Apple tightens the screws on under-18 iPhone use

It comes as scrutiny grows on child safety and age verification.

Apple has expanded its parental controls across iPhone, iPad and Apple Watch, adding new default protections designed to reduce children’s exposure to explicit content and make settings harder to bypass.

The update builds on Apple’s Communication Safety feature, which uses on-device machine learning to detect nudity and blur images before they’re viewed. Apple says the detection happens on the device, and the company doesn’t receive the content unless a user chooses to report it.
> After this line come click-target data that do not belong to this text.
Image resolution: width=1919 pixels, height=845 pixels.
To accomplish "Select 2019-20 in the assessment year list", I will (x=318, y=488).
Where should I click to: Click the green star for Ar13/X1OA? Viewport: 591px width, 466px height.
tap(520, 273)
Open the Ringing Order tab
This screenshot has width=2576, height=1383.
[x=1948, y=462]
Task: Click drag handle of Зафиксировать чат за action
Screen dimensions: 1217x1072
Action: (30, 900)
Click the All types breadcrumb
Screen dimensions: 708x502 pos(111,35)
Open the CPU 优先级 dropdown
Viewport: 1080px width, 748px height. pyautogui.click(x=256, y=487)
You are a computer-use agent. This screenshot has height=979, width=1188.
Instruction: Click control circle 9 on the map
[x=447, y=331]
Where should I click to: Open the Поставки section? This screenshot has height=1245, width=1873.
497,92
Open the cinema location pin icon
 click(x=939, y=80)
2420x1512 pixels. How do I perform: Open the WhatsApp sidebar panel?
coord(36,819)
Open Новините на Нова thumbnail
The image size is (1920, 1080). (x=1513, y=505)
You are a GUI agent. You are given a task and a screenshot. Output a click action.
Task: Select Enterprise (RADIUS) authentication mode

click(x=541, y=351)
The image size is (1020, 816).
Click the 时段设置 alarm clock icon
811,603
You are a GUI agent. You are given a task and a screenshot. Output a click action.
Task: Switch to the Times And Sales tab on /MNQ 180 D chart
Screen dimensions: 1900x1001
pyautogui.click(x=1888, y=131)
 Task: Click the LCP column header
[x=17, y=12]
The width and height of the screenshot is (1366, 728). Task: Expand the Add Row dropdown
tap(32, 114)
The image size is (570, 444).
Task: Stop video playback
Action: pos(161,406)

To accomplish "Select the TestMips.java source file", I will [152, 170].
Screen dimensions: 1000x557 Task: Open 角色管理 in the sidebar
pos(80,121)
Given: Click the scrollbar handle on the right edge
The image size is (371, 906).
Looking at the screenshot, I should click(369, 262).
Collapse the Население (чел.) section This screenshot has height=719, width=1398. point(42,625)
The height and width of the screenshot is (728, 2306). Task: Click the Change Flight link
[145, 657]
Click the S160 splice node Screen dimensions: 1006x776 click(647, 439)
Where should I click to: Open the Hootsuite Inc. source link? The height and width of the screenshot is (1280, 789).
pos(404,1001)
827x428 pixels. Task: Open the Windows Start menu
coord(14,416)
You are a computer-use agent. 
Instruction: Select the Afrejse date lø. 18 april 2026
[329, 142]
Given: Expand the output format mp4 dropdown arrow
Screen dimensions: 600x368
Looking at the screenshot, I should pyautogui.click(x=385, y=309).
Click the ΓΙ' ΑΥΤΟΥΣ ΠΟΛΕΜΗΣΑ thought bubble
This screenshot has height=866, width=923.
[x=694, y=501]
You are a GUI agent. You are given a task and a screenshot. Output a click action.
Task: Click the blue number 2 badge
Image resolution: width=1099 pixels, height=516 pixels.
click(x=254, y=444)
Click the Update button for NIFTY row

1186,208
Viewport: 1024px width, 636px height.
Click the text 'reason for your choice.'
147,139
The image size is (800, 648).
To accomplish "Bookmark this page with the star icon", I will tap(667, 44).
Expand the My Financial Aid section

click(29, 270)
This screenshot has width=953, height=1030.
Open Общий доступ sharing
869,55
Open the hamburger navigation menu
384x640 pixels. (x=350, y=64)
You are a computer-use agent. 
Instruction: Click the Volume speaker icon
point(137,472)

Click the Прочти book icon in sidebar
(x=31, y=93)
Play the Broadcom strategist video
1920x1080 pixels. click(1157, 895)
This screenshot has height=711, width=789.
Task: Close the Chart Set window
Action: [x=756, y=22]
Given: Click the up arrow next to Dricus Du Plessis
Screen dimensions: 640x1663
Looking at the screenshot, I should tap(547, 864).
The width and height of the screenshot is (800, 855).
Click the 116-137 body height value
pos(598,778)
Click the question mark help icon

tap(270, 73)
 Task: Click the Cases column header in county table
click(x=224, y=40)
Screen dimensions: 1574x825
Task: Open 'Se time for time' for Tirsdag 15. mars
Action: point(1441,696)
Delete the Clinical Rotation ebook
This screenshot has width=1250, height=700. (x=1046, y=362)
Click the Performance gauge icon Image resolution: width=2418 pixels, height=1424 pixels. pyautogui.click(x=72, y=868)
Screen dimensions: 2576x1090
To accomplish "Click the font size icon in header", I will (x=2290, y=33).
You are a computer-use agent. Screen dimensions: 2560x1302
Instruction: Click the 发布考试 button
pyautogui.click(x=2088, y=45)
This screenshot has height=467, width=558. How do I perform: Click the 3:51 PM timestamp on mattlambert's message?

What’s changing on iPhone and iPad

Apple’s biggest shift is expanding Communication Safety beyond Messages to include FaceTime video calls and Shared Albums in Photos. The settings are also being enabled by default for users aged 17 and under, according to  The Australian

On setup, Apple is also pushing harder for families to create Child Accounts. The process is now built into the device’s initial setup flow. The user is prompted to select an age range (child, teen, or adult) and guided to join a family group; safety settings are enabled even if setup is deferred.

Fixing the “hand-me-down” gap

Apple is targeting a common scenario in which a child inherits an older device that is still signed in to an adult account. A new prompt can suggest updating the date of birth when Screen Time protections indicate a minor is likely using the device, activating age-appropriate defaults without requiring a full reset.

More visibility for parents in Screen Time

Screen Time is also being updated to alert parents when a Screen Time passcode is entered on their child’s device, to prevent silent workarounds.

Apple is also tightening “Communication Limits” controls, including requiring children to request permission to message or call new numbers, which parents can approve inside Messages.

App Store changes and a new age-range tool for developers

Apple is further restricting how apps appear in the App Store based on age ratings and a family’s content settings, and expanding “Ask to Buy” so parents can grant exceptions when a child wants to download an app rated above the set restriction.

To balance age-appropriate experiences with privacy, Apple has introduced a Declared Age Range framework, allowing developers to request an age range without collecting a specific birth date.

Why it matters now

The updates come amid growing global pressure on platforms and device makers to improve online safety for children. In Australia, the federal government’s under-16 social media ban has forced platforms to implement tighter controls, while debate continues about the best path forward.

Education researcher Dr Jo Orlando, who has advised the federal government, told The Australian the ban has split parents, with many seeking practical guidance as technology and online risks evolve.

Snap pushes for app store-level age checks

Snap has reported locking or disabling more than 415,000 Australian accounts it believes belong to under-16s since the ban took effect in December, citing a mix of self-declared age and detection tools.

But Snap has also argued that age estimation is imperfect and that regulating only certain services can push teens toward less visible alternatives. The company says app store-level age verification would provide more consistent signals across the ecosystem.